The week kicks off on the economic calendar with the Empire Manufacturing report at 8:30 Eastern and then Homebuilder Sentiment at 10 AM. Both of these numbers will be for the month of August, so bulls will want to see improvement in both readings to allay any concerns over the health of the economy.
Today’s Morning Lineup discusses earnings and market news from Europe and the Americas, overnight economic data, including the weaker than expected data out of China which prompted a surprise rate cut, and much more.
A lot of people go on vacation in the second half of August, so things often tend to quiet down. In a perfect world, the slowdown would be accompanied by a period where not much occurs in the markets. Every so often, though, less liquidity at this time of year can exacerbate the impact of news and cause an exaggerated move in markets. Usually, the direction is lower. From a seasonal perspective, the upcoming one-week period has historically been one of the weakest of the year. Over the last ten years, the S&P 500’s median decline from the close on 8/15 through 8/22 has been a decline of 0.26% which ranks in just the 22nd percentile of all one-week periods throughout the year. As bad as the upcoming week has tended to be for stocks, the next three months have historically been one of the better periods as the S&P 500’s median gain has been 4.56% which ranks in the 86th percentile of all three-month periods throughout the year.

REQUESTS:
1. In the market commentary, why do bulls want both the Empire Manufacturing and Homebuilder Sentiment readings to improve?
2. According to the market commentary, what has been the S&P 500's median change from the close on 8/15 through 8/22 over the last ten years?
3. Reproduce the market commentary from "The week kicks" up to and including "and much more.".

GIVEN ENTRIES:
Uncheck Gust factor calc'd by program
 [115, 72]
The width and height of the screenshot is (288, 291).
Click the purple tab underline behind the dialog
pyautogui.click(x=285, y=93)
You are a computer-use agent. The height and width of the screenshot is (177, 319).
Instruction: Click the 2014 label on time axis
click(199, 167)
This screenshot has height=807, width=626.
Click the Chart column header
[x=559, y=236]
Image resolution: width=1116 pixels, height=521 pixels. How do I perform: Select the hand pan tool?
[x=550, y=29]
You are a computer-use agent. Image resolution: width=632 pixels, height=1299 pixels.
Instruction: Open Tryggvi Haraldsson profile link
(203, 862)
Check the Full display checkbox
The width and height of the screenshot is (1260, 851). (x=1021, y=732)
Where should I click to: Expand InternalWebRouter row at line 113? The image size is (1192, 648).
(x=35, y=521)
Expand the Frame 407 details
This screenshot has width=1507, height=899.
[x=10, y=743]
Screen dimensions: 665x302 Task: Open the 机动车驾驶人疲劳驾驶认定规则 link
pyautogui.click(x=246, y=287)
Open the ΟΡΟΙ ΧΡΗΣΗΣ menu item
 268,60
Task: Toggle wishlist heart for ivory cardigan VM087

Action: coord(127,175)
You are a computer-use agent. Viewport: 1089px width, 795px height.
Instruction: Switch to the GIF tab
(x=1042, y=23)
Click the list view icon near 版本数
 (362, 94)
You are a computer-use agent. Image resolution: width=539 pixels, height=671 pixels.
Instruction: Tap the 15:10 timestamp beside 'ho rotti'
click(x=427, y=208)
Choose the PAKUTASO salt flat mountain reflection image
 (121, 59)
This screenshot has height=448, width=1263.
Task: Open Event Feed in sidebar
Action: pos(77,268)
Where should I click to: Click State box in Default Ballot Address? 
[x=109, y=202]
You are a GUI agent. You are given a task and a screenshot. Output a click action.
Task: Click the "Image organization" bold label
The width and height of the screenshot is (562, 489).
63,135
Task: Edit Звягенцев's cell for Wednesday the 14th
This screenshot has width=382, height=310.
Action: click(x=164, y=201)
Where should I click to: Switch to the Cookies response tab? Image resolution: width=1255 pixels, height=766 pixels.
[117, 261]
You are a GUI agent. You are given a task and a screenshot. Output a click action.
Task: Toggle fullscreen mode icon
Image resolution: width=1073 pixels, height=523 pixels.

ANSWERS TO EACH TASK:
1. Both readings are for August, and improvement in each would allay concerns over the health of the economy.

2. A decline of 0.26%.

3.
The week kicks off on the economic calendar with the Empire Manufacturing report at 8:30 Eastern and then Homebuilder Sentiment at 10 AM. Both of these numbers will be for the month of August, so bulls will want to see improvement in both readings to allay any concerns over the health of the economy.
Today’s Morning Lineup discusses earnings and market news from Europe and the Americas, overnight economic data, including the weaker than expected data out of China which prompted a surprise rate cut, and much more.